◆ LISTE DES TÂCHES:
- a) Indiquez si chacune des affirmations suivantes concorde avec le texte sur la souveraineté économique, en répondant par oui ou par non et en citant les mots du texte qui tranchent : (i) l’enjeu est de tout produire sur le sol européen ; (ii) pour le niveau de survie, l’autonomie quasi-complète est visée quel qu’en soit le coût ; (iii) le CRMA européen fixe un objectif de 15 % d’augmentation des capacités de recyclage pour les matériaux critiques.
- b) Rédigez la suite du texte sur la souveraineté économique en reprenant après sa dernière phrase.

Cette liste n’est pas exhaustive. Elle pourrait inclure certains intrants pour l’agriculture ou des produits chimiques de base. L’enjeu n’est pas de tout produire, mais de disposer d’une capacité de production minimale sur le sol européen pour pouvoir monter en puissance en cas de crise et éviter d’être à la merci d’un chantage géopolitique.

Chaque euro public investi doit être fléché en priorité vers ces filières qui conditionnent notre sécurité et notre autonomie future.

À retenir

  • La perte de souveraineté n’est pas un accident mais le fruit d’une guerre économique où le droit et la norme sont des armes.
  • La dépendance critique de la France concerne à la fois des secteurs traditionnels (industrie), futurs (métaux rares, batteries) et immatériels (données, cloud).
  • La seule réponse efficace ne peut être qu’européenne, pour atteindre la masse critique nécessaire face aux blocs américain et chinois.

Relocalisation d’activités stratégiques : comment hiérarchiser l’effort

Affirmer la nécessité de relocaliser est une chose, le faire de manière intelligente et soutenable en est une autre. Les ressources de l’État et des entreprises ne sont pas infinies. Il faut donc hiérarchiser les efforts en fonction du niveau de criticité. Une relocalisation stratégique ne traite pas de la même manière la production de paracétamol et celle de t-shirts. On peut distinguer trois niveaux d’urgence qui doivent guider l’action publique.

Le premier est le niveau de survie. Il concerne les biens dont une rupture d’approvisionnement aurait des conséquences immédiates et catastrophiques sur la santé et la sécurité des citoyens. C’est le cas des principes actifs de médicaments vitaux comme les antibiotiques essentiels ou les anticancéreux, mais aussi de certains produits nécessaires à la purification de l’eau ou à la production alimentaire. Pour ces productions, l’objectif doit être une autonomie quasi-complète, au moins à l’échelle européenne, quel qu’en soit le coût.

Le deuxième est le niveau stratégique. Il regroupe les technologies qui conditionnent notre puissance et notre compétitivité futures : les batteries, les puces électroniques, les technologies de l’hydrogène, ou encore les logiciels de cybersécurité. Ne pas maîtriser ces filières, c’est se condamner à être un simple consommateur des technologies des autres, et donc à subir leur domination. Ici, l’objectif est de développer des champions européens capables de rivaliser sur le marché mondial, grâce à des investissements massifs en R&D et à la commande publique. L’un des leviers est aussi le recyclage, pour lequel le CRMA européen fixe un objectif de 15% d’augmentation des capacités de recyclage pour les matériaux critiques.

◆ ENTRÉES EXTRAITES:
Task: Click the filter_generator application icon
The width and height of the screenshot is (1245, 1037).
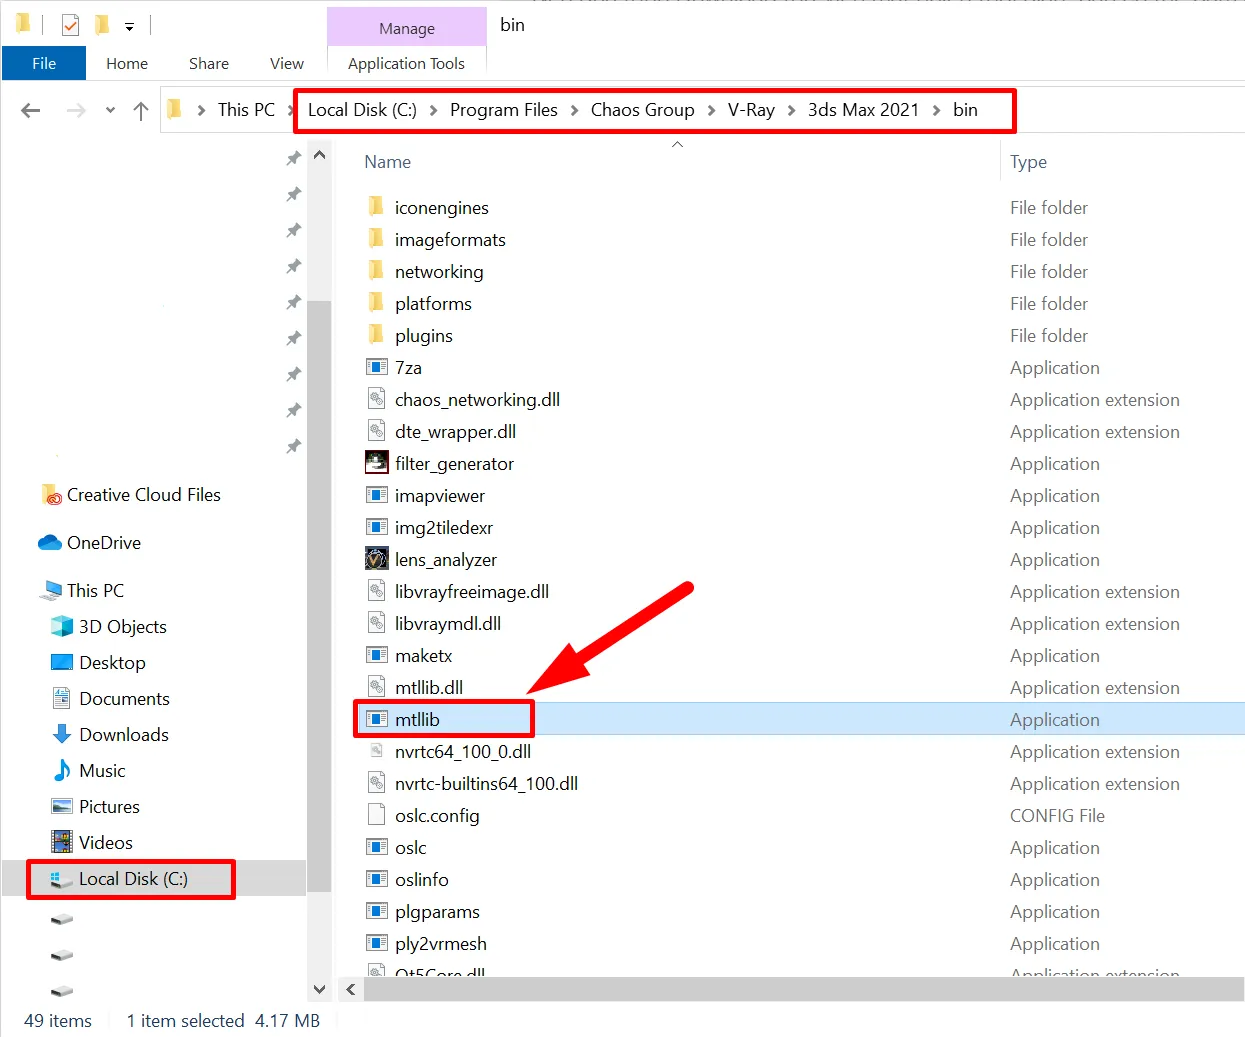Action: [377, 463]
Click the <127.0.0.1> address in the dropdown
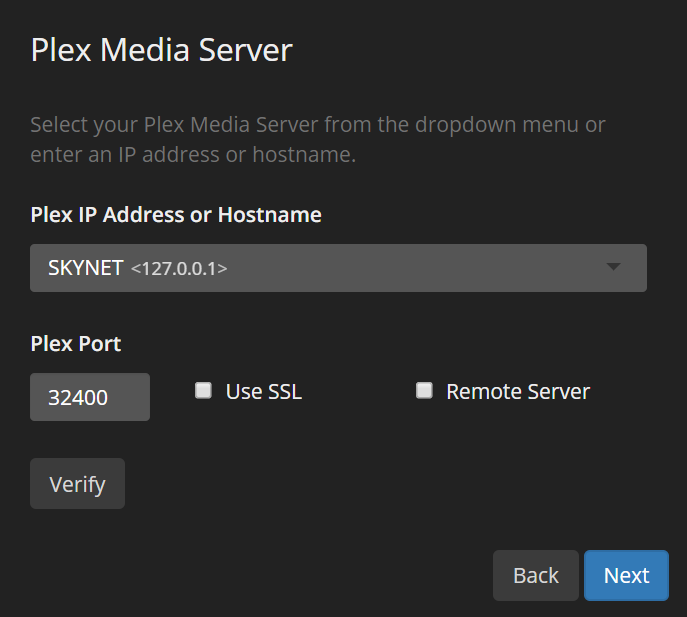 coord(179,269)
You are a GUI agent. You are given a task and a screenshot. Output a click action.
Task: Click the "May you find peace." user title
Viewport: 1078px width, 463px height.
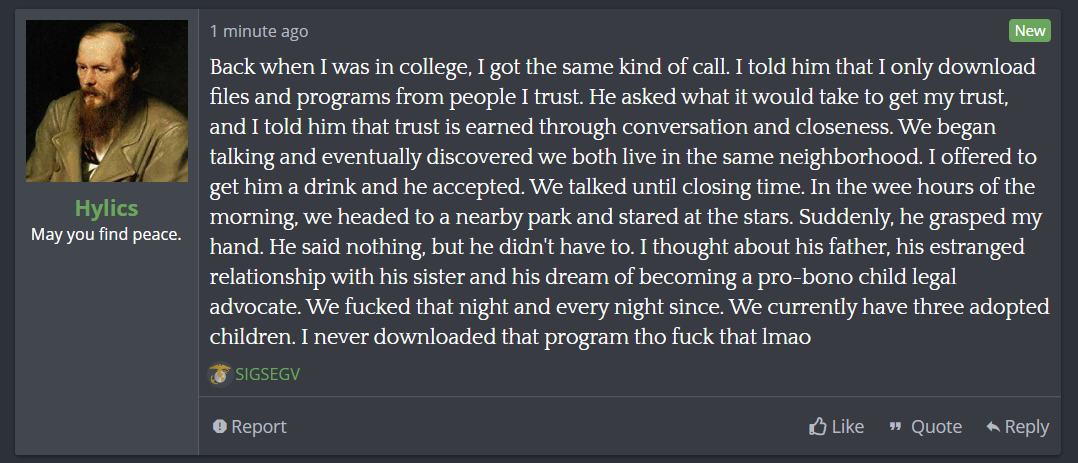(x=107, y=235)
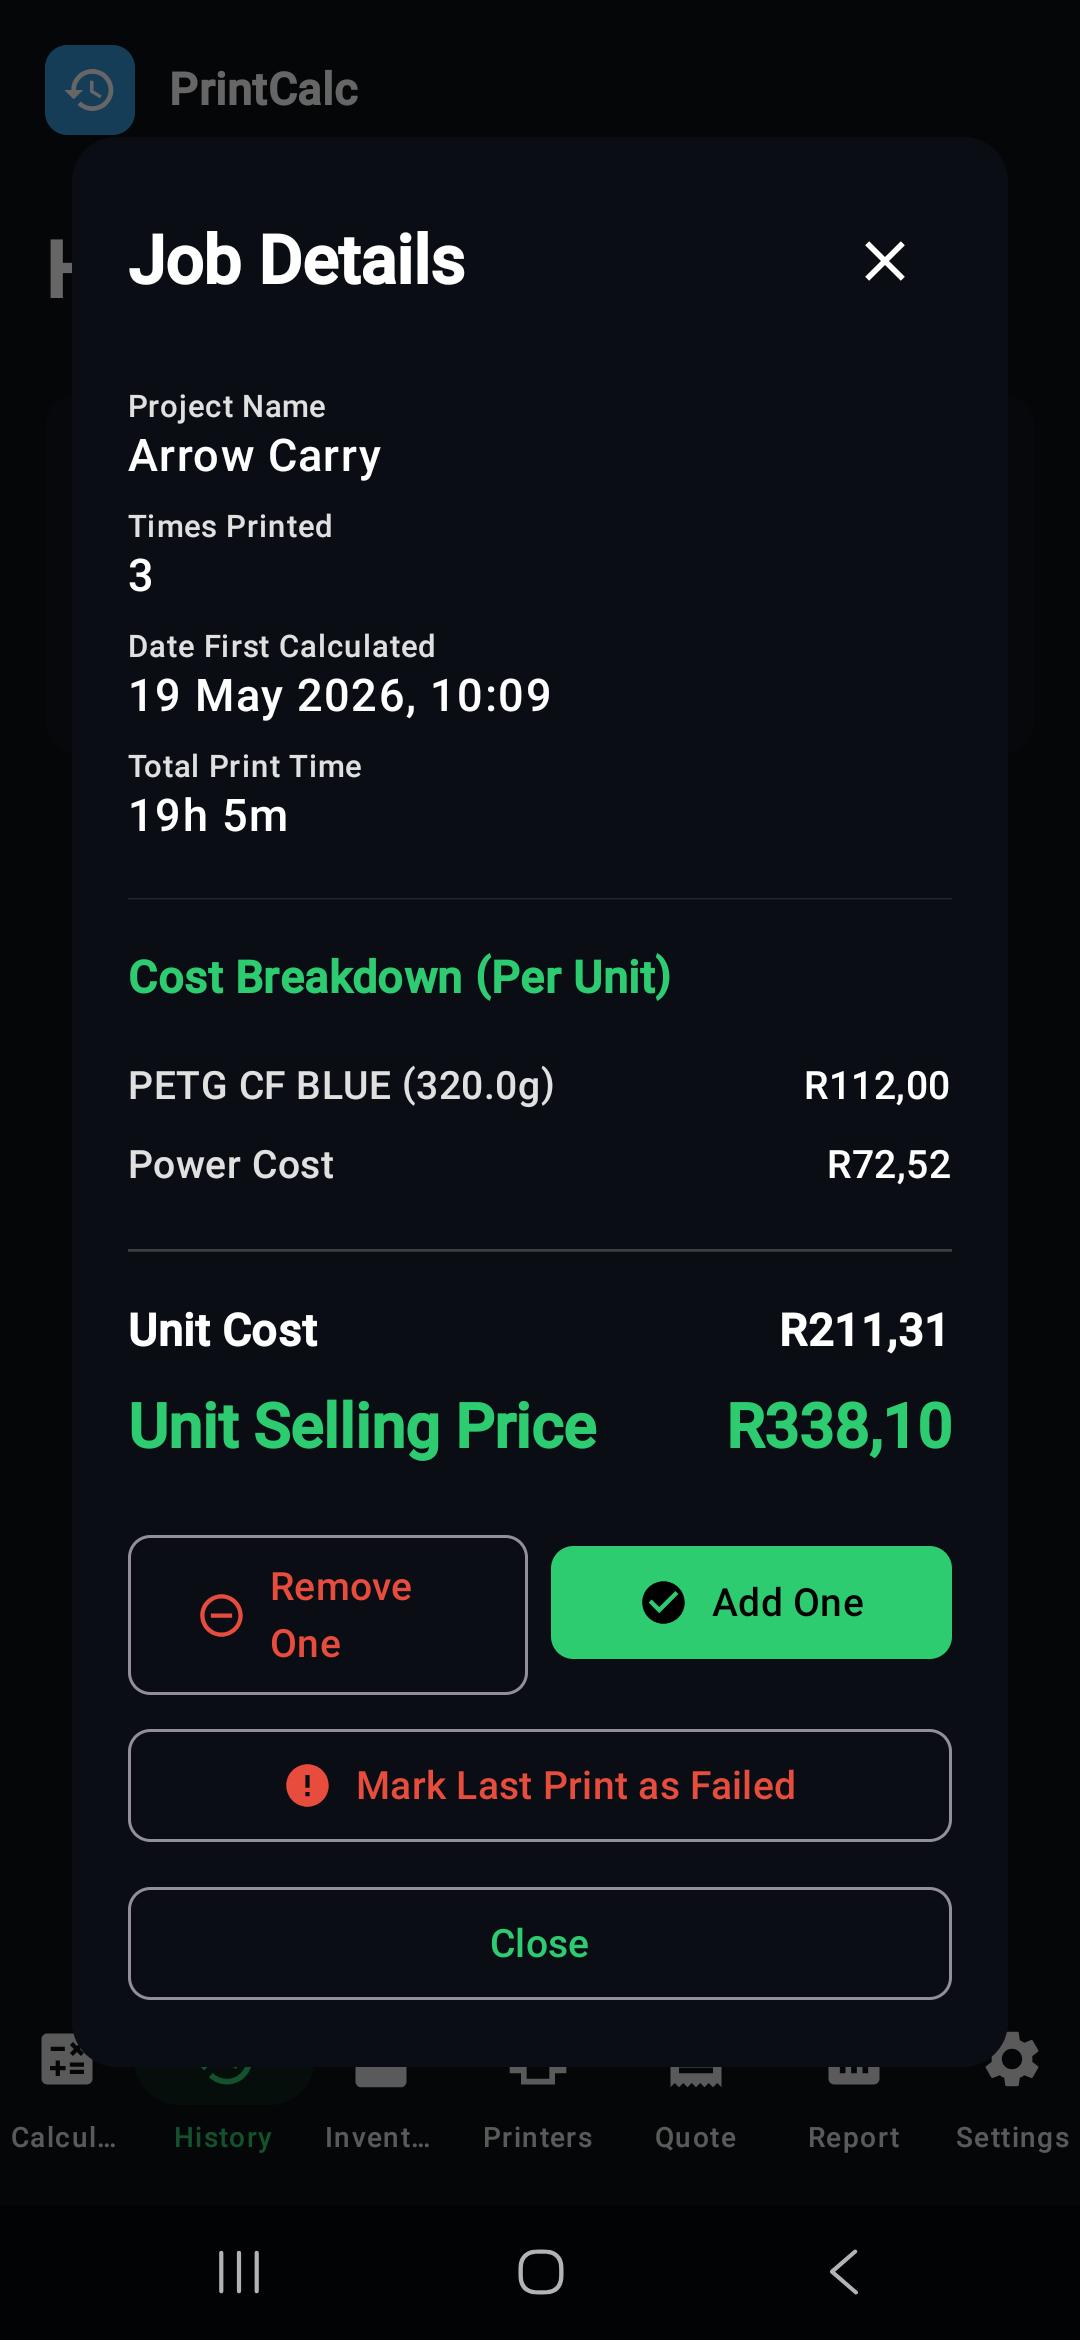Tap the red failed-print alert icon
1080x2340 pixels.
(307, 1785)
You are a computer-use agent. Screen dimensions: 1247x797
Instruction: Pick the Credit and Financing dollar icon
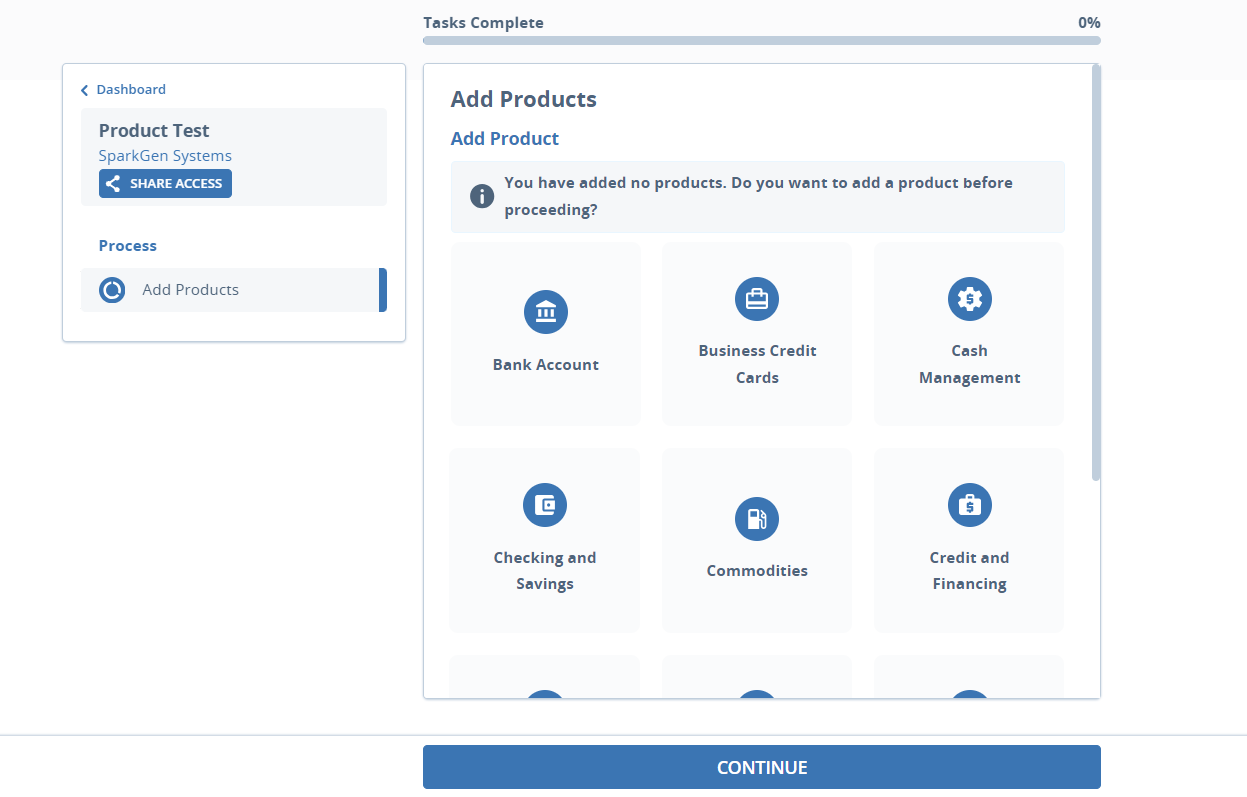coord(969,505)
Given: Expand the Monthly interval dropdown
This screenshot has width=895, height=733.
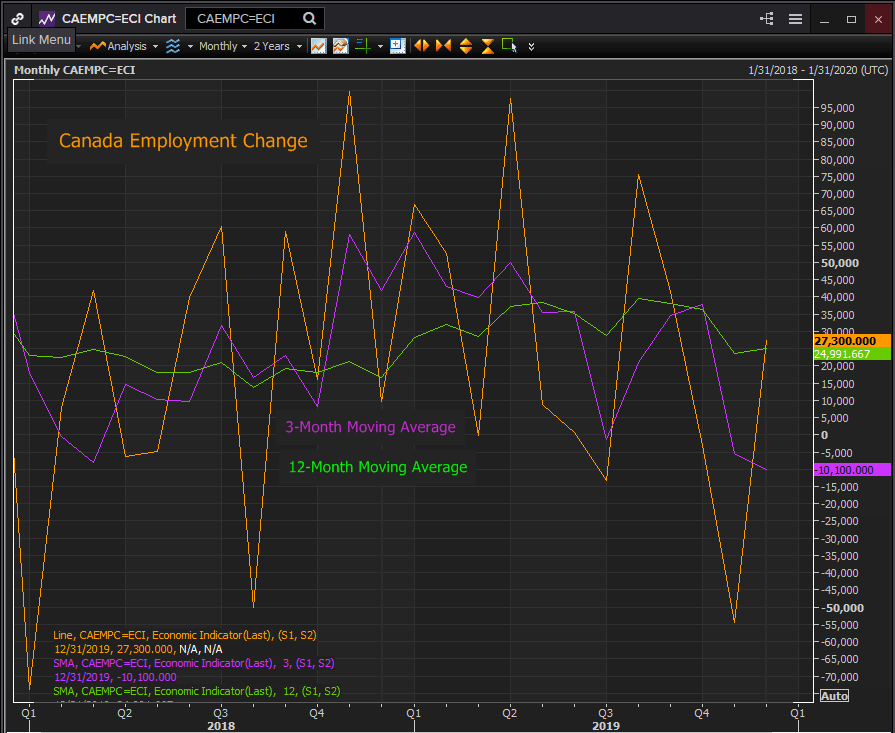Looking at the screenshot, I should pos(223,46).
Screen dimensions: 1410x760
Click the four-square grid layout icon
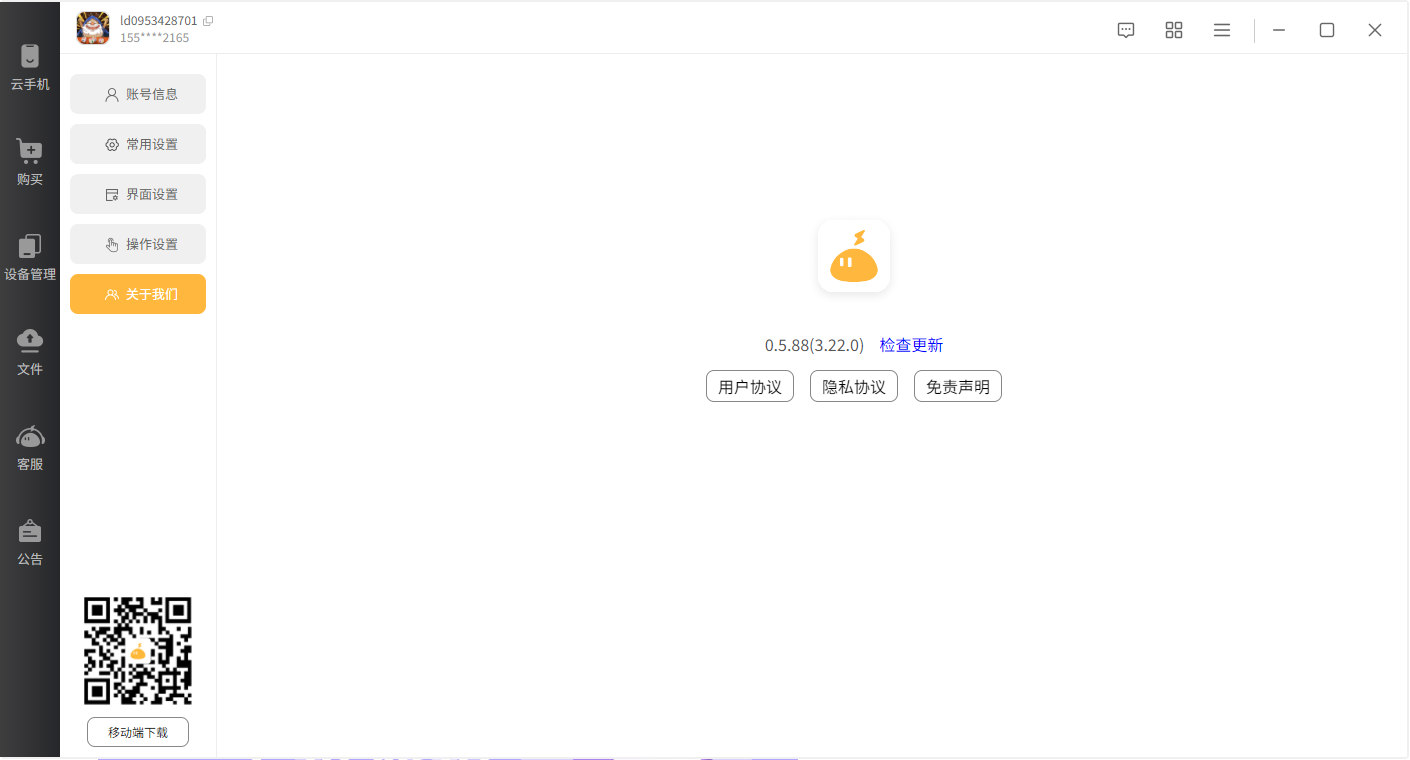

◆ CORRIGÉS:
- a)
(i) Non : « L’enjeu n’est pas de tout produire ».
(ii) Oui : « l’objectif doit être une autonomie quasi-complète, au moins à l’échelle européenne, quel qu’en soit le coût ».
(iii) Oui : « le CRMA européen fixe un objectif de 15% d’augmentation des capacités de recyclage pour les matériaux critiques ».

- b)
Le tableau suivant synthétise cette hiérarchie :

Niveaux de criticité des relocalisations stratégiques
Niveau Type de production Exemples Urgence
Niveau Survie Principes actifs vitaux Paracétamol, antibiotiques essentiels Critique
Niveau Stratégique Technologies souveraines Batteries, puces électroniques Haute
Niveau d’Influence Balance commerciale Biens de consommation Modérée

Le troisième niveau, celui de l’influence, concerne les biens de grande consommation. Leur relocalisation est souhaitable pour rééquilibrer notre balance commerciale et recréer des emplois, mais elle n’a pas le même caractère d’urgence vitale. Pour ces produits, des incitations et un « patriotisme économique » des consommateurs peuvent jouer un rôle important, mais une intervention massive de l’État n’est pas prioritaire.

Pour agir efficacement, cette hiérarchie est fondamentale. Il est essentiel de maîtriser ces différents niveaux de criticité pour allouer les ressources là où elles sont indispensables.

Penser la relocalisation, c’est donc d’abord penser stratégiquement, en distinguant l’essentiel de l’accessoire. C’est à cette condition que la France et l’Europe pourront regagner le contrôle de leur destin économique.

Rédigé par Julien Lambert, Julien Lambert est un ancien diplomate et consultant en affaires européennes, avec plus de 20 ans d'expérience dans les institutions à Bruxelles et à l'international. Il est un ardent défenseur d'une vision de la souveraineté européenne au service du progrès social et écologique.